A既存のリスクスコアより高い予測性能を単独で持つ
B健診値に異常が出る前の若年期から同じ情報が得られる(その年齢層でも検証されたモデルかは要確認)
遺伝的素因は生涯変わらないため、健診値がまだ正常な若年期から同じ情報が得られます。これは既存のリスク因子にはない強みです。ただし絶対リスクや時間幅、年齢層別の較正は年齢によって変わるため、その年齢層でも検証されたモデルかを確認して使います。また管理目標は既存のガイドラインで定められており、PRSによって変更されるものではありません。
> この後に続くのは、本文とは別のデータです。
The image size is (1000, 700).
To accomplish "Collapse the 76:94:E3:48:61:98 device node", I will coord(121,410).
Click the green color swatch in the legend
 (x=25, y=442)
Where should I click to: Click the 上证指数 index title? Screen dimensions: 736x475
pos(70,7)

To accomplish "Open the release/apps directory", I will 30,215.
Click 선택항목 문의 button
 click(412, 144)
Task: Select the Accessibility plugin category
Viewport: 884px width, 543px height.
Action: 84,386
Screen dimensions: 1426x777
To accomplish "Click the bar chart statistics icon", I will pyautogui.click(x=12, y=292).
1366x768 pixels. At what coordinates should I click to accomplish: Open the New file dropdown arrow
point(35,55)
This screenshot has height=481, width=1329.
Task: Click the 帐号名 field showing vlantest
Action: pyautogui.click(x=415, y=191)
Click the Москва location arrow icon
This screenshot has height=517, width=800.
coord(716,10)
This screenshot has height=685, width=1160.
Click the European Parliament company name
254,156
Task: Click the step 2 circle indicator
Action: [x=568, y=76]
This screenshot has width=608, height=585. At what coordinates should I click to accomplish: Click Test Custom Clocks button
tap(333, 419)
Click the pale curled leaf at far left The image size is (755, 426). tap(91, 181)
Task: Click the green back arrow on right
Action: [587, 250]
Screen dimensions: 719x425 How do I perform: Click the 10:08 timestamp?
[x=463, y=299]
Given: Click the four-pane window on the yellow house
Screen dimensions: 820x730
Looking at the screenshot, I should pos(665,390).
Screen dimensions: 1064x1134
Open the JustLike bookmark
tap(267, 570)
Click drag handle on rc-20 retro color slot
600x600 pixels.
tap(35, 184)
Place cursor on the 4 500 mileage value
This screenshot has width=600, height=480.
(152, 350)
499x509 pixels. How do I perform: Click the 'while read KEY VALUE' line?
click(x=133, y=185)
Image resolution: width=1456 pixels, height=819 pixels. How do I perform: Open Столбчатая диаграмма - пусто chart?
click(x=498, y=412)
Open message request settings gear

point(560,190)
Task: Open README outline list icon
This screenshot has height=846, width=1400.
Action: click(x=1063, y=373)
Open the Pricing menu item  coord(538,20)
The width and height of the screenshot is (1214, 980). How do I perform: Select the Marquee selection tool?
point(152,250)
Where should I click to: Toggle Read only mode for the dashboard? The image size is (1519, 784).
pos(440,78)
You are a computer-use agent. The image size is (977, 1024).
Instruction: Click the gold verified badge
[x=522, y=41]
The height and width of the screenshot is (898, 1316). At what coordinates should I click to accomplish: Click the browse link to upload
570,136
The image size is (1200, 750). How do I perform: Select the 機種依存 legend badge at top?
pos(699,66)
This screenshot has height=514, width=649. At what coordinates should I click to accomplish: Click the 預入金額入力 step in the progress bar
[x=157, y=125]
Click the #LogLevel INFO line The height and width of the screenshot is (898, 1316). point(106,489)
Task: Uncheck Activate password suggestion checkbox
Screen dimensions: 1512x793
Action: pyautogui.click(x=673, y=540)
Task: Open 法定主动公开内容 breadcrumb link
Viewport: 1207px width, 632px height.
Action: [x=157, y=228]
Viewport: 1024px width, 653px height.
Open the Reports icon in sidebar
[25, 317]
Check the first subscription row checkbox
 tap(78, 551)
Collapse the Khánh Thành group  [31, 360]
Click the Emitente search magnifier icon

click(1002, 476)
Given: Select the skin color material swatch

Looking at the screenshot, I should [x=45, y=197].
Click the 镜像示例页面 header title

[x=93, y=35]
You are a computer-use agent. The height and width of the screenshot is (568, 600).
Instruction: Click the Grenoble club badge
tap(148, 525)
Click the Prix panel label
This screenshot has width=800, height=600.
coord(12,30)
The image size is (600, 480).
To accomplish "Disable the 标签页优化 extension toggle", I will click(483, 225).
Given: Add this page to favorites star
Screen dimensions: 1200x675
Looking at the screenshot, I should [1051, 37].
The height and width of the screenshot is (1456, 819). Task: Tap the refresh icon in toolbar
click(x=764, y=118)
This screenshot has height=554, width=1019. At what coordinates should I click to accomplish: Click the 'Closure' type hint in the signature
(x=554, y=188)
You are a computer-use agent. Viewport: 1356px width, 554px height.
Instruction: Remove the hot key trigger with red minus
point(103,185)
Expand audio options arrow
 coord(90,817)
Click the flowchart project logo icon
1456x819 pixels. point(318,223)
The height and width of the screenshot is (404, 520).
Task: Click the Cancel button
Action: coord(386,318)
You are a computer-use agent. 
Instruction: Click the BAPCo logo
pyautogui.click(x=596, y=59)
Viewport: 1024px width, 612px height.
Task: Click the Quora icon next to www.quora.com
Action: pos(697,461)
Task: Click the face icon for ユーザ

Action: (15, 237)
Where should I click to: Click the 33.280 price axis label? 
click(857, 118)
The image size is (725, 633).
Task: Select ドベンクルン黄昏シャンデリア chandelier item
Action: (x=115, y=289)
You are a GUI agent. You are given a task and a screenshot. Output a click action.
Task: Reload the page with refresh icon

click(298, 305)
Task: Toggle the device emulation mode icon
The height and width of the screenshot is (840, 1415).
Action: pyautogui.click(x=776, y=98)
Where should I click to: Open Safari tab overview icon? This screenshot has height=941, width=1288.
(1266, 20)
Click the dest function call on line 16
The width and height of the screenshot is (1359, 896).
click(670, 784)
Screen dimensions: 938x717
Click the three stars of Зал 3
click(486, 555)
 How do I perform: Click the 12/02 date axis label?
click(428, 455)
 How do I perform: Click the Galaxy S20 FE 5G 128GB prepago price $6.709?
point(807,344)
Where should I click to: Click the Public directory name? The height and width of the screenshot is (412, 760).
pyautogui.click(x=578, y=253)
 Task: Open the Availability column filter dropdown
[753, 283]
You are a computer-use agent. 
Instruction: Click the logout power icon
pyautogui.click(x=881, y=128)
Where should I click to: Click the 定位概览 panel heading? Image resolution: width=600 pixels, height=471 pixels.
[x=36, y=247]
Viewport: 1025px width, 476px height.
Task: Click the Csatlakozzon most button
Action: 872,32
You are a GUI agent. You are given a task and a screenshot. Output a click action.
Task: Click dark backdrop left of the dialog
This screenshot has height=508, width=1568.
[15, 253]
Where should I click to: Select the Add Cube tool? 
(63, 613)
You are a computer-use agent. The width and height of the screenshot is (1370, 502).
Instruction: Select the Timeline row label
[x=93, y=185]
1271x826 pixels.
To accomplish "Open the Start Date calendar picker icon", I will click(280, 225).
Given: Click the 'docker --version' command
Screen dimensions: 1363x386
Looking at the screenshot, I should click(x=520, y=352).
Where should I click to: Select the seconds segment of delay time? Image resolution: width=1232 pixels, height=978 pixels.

CPRSに応じて血圧や脂質の管理目標を個別に設定できる

よくある質問

健診で血圧や脂質を測っていれば、PRSは不要ですか?
不要とは限りません。健診値は異常が現れるまでに時間がかかりますが、遺伝的素因は若年期から同じ情報として得られます。これは既存のリスク因子にはない強みです。ただしその年齢層でも検証されたモデルかを確認する必要があり、既存の指標を置き換えるものではなく、補う情報として位置づけられます。
遺伝的リスクが高いと、生活習慣を改善しても意味がないのですか?
そのようなことはありません。遺伝的素因が高めの方でも、禁煙・適正体重・身体活動・食生活などが良好であれば発症リスクが低下することを示す研究が複数報告されています。